Over the last fourteen months since the announcement of Dishonored Electronic Theatre has regularly cited Arkane Studios’ latest as one of the most interesting titles set to launch this autumn. From the studio responsible for one of the most unfairly overlooked first-person adventure titles on current-generation hardware, Dark Messiah of Might and Magic – Elements, and governed by the guiding hand of the widely respected masters of first-person role-playing games (RPGs), Bethesda Softworks, Dishonored has enough pedigree behind it to make any serious gamer stand-up and pay attention. However the reality of the situation is that, if all the pieces manage to fit into place in the final build as well as they did in the preview section Electronic Theatre experienced, we could well be looking at a landmark achievement in the construction of virtual worlds.
Dishonored is a videogame in which a world is established with a set of rules that resemble our own. Your character Corvo Atano, is an assassin capable of some superhuman feats, but the rest of society go about their business as any human being in an fictional fascist vision of an 1800’s British city might. Guards patrol the streets, the homeless scavenge for food and the cultured echelons attend parties and secretly backstab one another. There is a code of conduct here that is clearly symbolic of a real world society, but as an assassin it’s up to you to tear it apart and throw the pieces back in the face of Lord Regent, the cad responsible for framing you for the death of the Empress.
In doing this, the player will take on a variety of assassination missions that each take place within a confined area of Dunwall, the fictional city in question. The mission Electronic Theatre took part in was reportedly about halfway through the videogame, and so the version of Atano playable had already acquired some rather special supernatural abilities. Beginning on a boat in a low level canal, the player was tasked with infiltrating a party and advising a certain attendee to refrain from badmouthing your employer. The only problem is, you’re not sure what your target looks like. In fact, you’re not even sure who your target is.
Much like the Hitman videogames, players must overcome one obstacle at a time. However there’s plenty of room for improvisation; the first goal of reaching the land above can be achieved by climbing a ladder, swimming to another surface that holds a ramp taking in at the rear, or simply teleporting to the surface right from where you are standing. Two guards patrolling a single line while moving in opposite directions can also be tackled in a number of ways, but avoiding killing either of them will put you in better stead for the next challenge. Of course, you are perfectly capable of taking down foes where needed, but unlike many first person melee titles the enemies won’t just stand there and take your blows willingly; in Dishonored, they’re just as smart as you are.
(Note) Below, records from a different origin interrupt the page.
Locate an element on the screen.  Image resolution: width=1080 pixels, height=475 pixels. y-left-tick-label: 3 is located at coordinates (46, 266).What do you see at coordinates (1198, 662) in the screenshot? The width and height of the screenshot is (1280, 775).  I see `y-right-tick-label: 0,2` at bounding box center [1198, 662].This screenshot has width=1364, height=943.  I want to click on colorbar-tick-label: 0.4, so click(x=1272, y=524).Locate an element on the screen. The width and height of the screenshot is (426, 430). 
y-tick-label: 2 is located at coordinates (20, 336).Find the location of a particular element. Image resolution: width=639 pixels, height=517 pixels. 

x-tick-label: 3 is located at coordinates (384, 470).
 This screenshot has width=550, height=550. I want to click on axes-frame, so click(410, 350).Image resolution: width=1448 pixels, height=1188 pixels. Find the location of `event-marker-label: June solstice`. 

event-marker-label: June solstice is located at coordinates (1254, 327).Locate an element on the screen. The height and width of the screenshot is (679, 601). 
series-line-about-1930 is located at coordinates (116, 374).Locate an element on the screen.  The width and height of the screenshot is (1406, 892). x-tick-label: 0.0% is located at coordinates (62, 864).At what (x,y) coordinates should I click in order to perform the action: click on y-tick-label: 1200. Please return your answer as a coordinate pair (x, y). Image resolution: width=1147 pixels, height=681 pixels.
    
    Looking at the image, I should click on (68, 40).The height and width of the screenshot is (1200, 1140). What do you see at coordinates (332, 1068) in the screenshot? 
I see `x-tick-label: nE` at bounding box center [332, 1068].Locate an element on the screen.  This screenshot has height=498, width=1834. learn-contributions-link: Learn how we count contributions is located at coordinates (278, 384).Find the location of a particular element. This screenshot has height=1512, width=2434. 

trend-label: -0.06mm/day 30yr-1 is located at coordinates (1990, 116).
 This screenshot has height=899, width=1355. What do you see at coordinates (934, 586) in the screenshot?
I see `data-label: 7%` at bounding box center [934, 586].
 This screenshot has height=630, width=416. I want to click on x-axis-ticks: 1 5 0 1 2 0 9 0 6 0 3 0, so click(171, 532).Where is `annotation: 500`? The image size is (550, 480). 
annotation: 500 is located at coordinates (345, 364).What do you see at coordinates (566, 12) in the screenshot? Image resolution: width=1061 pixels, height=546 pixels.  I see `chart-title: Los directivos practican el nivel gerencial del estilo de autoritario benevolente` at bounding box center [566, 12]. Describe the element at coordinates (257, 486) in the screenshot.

Once arriving at the party the player is given a great amount of freedom to explore and assess the situation. The mask the player wears has the benefit of allowing them to blend in at the masked ball, and providing suspicious activities are kept to a minimum you will be able to move about the estate largely unhindered. As would be expected there are several ways to complete your objective; discussing the present situation with party goers to discover the whereabouts of your potential victim, searching the area to find any vantage points or simply going balls-to-the-wall and taking on your foe face-to-face. Electronic Theatre opted for the latter, finding the man of the house and being challenged to a duel in place of our employer.
Reloading your checkpoint is often the best way to find the strings that pull a videogame through its different opportunities, and here in Dishonored it’s only ever likely to offer an overwhelming sense of freedom to an even greater extent. At the point in which both Atano and our opponent reach our marks, we turn and shoot immediately, taking down our foe before given the command to fire. As might be expected, this affords no patience from the guards, now relentlessly pursuing Atano as we attempt to find our true prey. Thankfully, our target has now been secured in their bedroom, and finding a ventilation shaft that stretches the full length of the house allows us to gain access and complete the assassination, though not unscathed.
A quick restart and we manage to confront our opponent using the supernatural ability to stop time. Once the gun has been fired, it’s actually possible to push our adversary onto his own bullet, bringing the duel to an abrupt and rather unsavoury ending. One restart later, and we simply ignore this opportunity, instead approaching our target directly and simply persuading her not to continue with the offence being caused to our employer, although in a decidedly aggressive manner.
Once your mission has been completed – however you decide to do it – you must escape, an effort which offers just as many opportunities as making your way in, though obviously if you’ve cleaned path already this is the easiest route. Your supernatural abilities well come in handy here, but be warned: in addition to your standard guards come the Overseers. Player’s can’t take too much damage at all, one or two bullets and it’s all over, but bringing the Overseers into play makes that a much more likely affair. Overseers will disorientate you and prevent you from using magical abilities, leaving you not only vulnerable to assault but also less able to navigate away from your pursuers.
During Electronic Theatre’s time with Dishonored only a small section of the videogame was available, and yet there was enough here to whet the appetite for the strategic options that will present themselves in the final build. Dishonored provides so much freedom that it’s hard not to get excited at the prospect of exploring its inventive world, and unveiling your own personality to its inhabitants. The viewpoint is familiar, the scenario has been done before and the supernatural abilities have all been seen in numerous other titles, and yet Dishonored looks set to redefine just what makes an action videogame.